Modification of anatase TiO$_2$(001) surface electronic structure by Au impurity

TL;DR

This study uses density functional theory to explore how gold impurities modify the electronic structure of anatase TiO2(001), revealing impurity-induced metallization and changes in Fermi level positioning.

Contribution

It provides new insights into how Au impurities incorporate and alter the electronic properties of TiO2 surfaces and bulk, including impurity states and metallization effects.

Findings

Au can be encapsulated inside TiO2 slabs or adsorbed on the surface.

Au impurities introduce impurity states that cause metallization.

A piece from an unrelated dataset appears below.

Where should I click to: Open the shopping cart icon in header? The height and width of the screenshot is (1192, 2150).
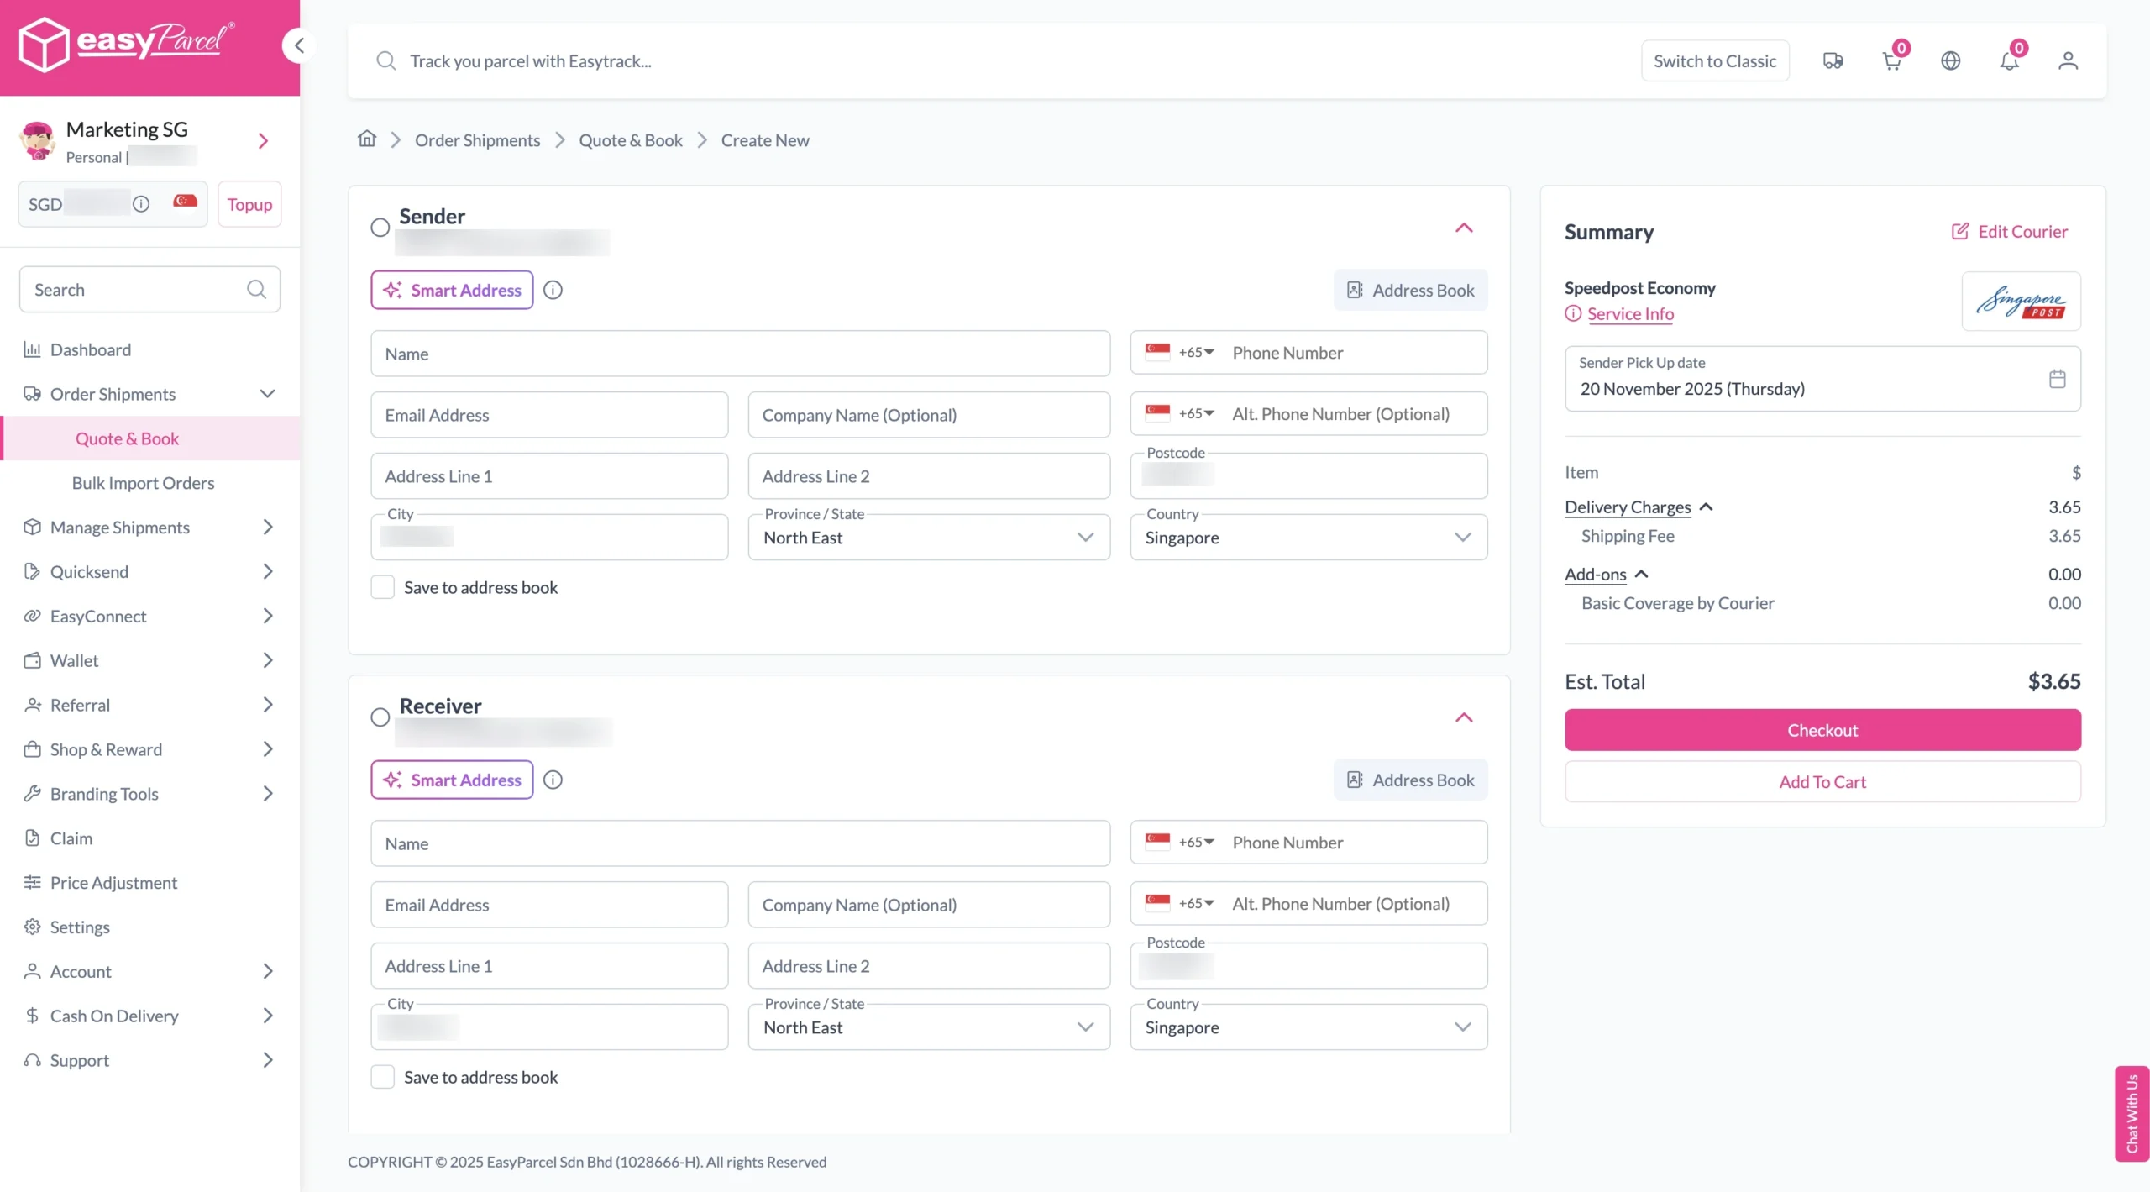[1891, 61]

The position of Au affects the Fermi level and electronic structure.

Abstract

We have used density functional theory calculations based on the projector augmented wave method to investigate the electronic structure of Au-incorporated anatase TiO$_2$(001) surface. Due to the coordination with several level oxygens, Au atoms can be encapsulated inside TiO$_2$ slab. Au is adsorbed over the surface Ti--O bond, so called the bridge site on anatase TiO$_2$(001)--1$\times$1 surface. However, for 0.25 ML coverage, Au atoms energetically prefer to stay at 0.64 {\AA} above the midpoint of the two surface oxygens which is significantly closer to the surface layer. When implanted inside the slab for full coverage, Au forms parallel metallic wires inside TiO$_2$ lattice where interlayer distances increase due to local segregation. Au brings half-filled impurity states into the band gap leading to metallization, in addition to other filled surface and impurity bands within the gap. These Au-driven Fermi-level-pinning gap states are close to, or even in some cases inside, the conduction band of the host slab. On the other hand, if Au is substituted for the surface Ti atom, Fermi level falls lower in the gap closer to the valence band top.